◆ Exercise instructions ◆
Starting with the line that contains "Task: Select the Delivery radio option", give again exactly and only each line through the end of the records; include the last line and exclude pictures.

Saved data entries

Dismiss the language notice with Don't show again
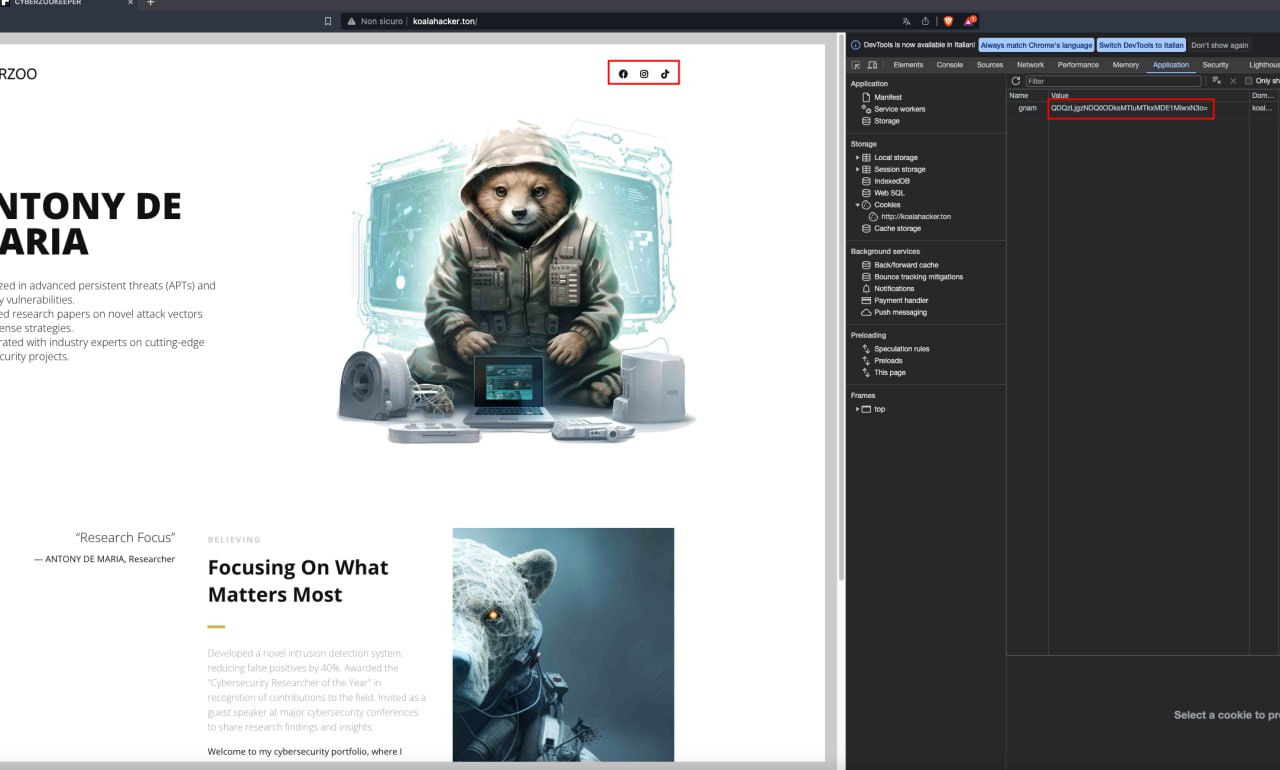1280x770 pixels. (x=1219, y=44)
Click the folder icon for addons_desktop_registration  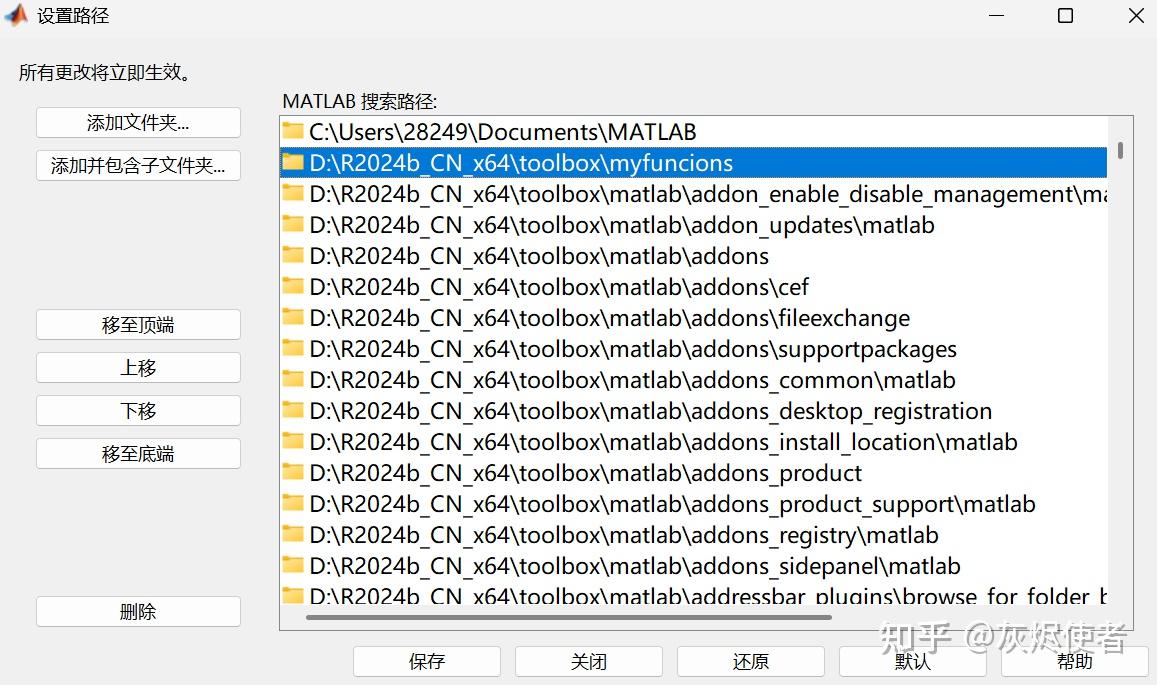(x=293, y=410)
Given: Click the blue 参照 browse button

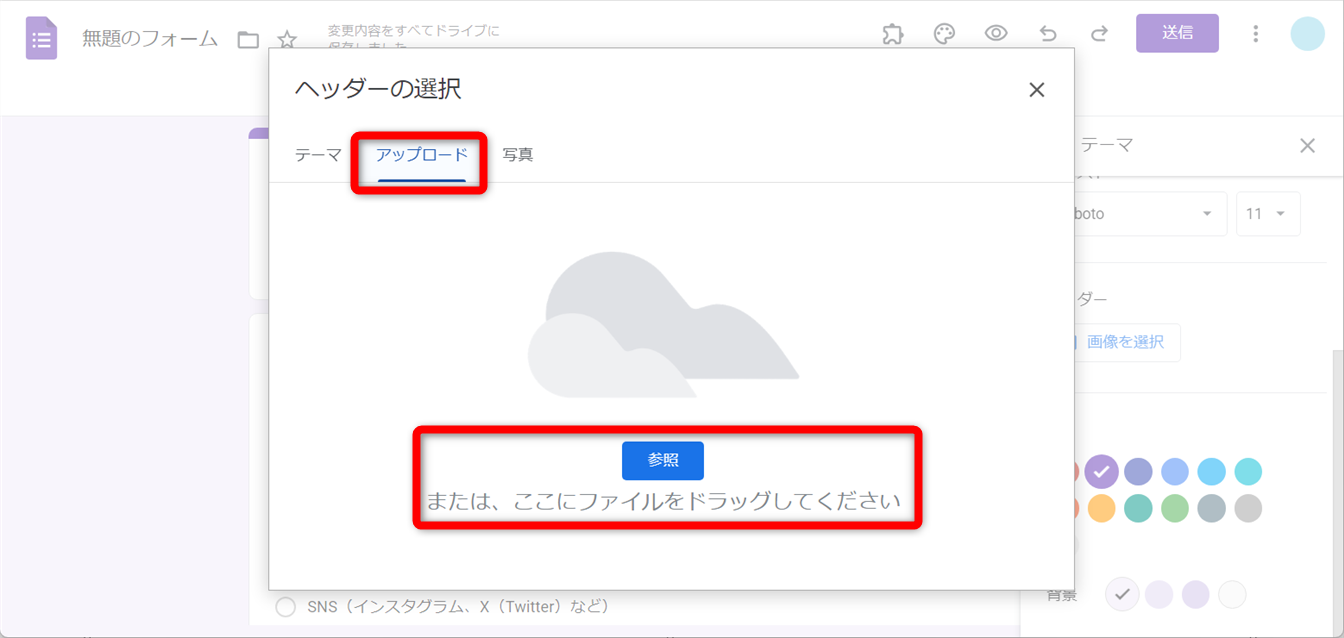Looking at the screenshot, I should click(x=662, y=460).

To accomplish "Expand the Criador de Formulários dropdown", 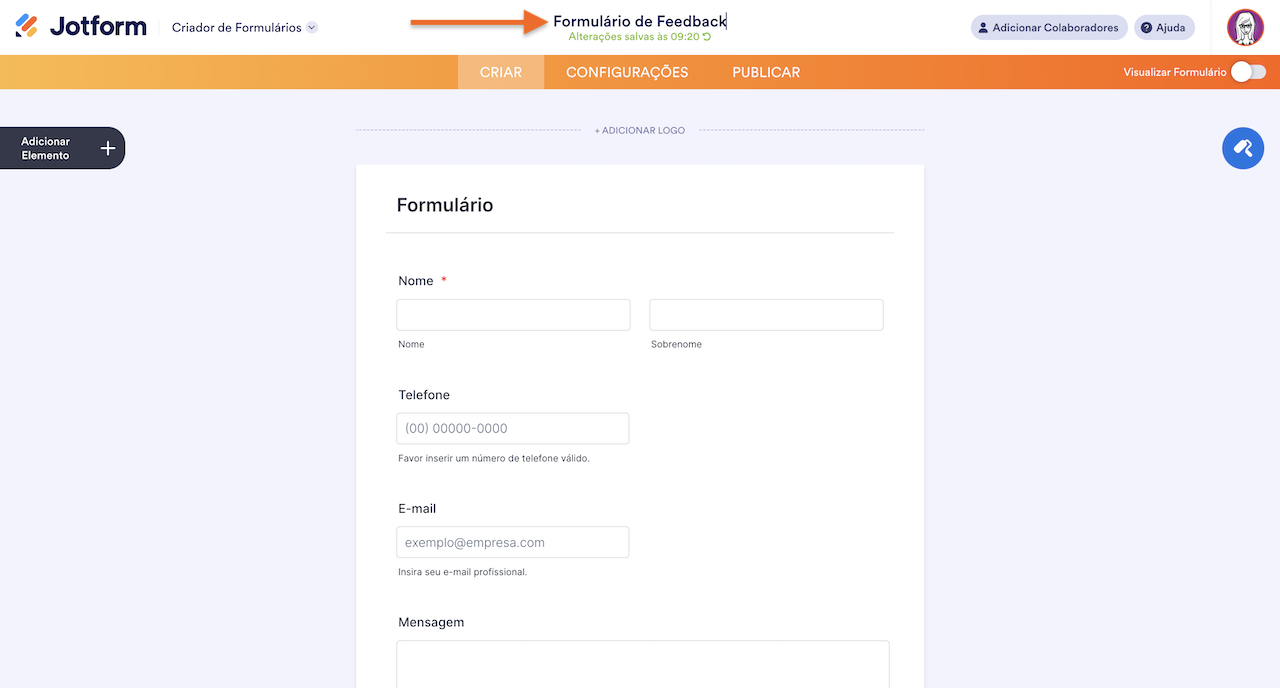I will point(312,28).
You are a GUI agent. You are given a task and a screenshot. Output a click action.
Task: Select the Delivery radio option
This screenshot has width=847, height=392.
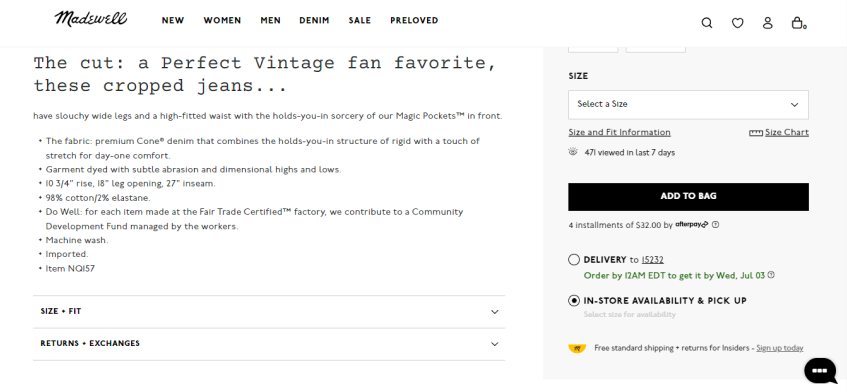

◆ Exercise result ◆
Task: Select the Delivery radio option
This screenshot has width=847, height=392.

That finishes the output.